- White Rock Mountains Location within Nevada

Highest point
- Peak: White Rock Peak
- Elevation: 2,786 m (9,140 ft)

Geography
- Country: United States
- State: Nevada
- District: Lincoln County
- Range coordinates: 38°14′55″N 114°6′11″W﻿ / ﻿38.24861°N 114.10306°W
- Topo map: USGS White Rock Peak

= White Rock Mountains =

Mountain range in Nevada and Utah, US

The White Rock Mountains are a north-northwest trending mountain range located in eastern Lincoln County, Nevada, with the eastern slopes of the range extending into Beaver and Iron counties of Utah. The north end of the range merges with the Wilson Creek Range on the west.

To the east the Hamlin Valley bounds the range with the Indian Peak Range of Utah beyond. To the southeast the range merges with the Paradise Mountains of the Nevada–Utah border area. Spring Valley State Park and the Eagle Reservoir lie in the Spring Valley along the southwest margin of the range. The community of Ursine is about two miles downstream from the Eagle Reservoir.
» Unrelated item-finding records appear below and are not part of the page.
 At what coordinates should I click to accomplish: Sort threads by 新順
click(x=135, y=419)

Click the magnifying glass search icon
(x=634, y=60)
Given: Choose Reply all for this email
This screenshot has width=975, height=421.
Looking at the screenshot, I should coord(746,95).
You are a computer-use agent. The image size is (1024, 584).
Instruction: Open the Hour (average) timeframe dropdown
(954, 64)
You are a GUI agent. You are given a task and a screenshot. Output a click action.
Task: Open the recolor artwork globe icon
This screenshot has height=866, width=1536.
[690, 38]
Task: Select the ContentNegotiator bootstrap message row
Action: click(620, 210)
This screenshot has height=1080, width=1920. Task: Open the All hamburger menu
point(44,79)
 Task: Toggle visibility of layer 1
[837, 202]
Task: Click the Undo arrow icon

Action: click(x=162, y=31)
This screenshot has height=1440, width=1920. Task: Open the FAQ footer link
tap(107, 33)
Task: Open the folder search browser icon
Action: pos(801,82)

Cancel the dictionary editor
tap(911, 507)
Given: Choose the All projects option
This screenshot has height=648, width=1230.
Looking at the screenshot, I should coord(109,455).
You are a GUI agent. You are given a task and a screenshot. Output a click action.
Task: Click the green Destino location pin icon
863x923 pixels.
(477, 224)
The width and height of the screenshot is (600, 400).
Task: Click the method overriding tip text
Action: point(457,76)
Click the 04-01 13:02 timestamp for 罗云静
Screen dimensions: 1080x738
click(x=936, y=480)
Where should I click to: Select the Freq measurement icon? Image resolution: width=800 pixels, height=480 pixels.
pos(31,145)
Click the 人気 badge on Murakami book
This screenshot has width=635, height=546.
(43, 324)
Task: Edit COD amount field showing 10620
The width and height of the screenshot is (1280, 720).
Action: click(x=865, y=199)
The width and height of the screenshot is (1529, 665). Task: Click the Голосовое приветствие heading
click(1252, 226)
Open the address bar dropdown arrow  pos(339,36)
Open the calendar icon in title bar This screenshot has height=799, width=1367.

The Camp Valley separates the main portions of the White Rock and Wilson Creek ranges and continues to the southeast to form the northeast headwaters of Meadow Valley Wash through Spring Valley/Eagle Valley.

The White Rock caldera associated with this range was the site of one of the large-volume volcanic eruptions in the Basin and Range Province.

The range was named from the white color of the rocks which form it.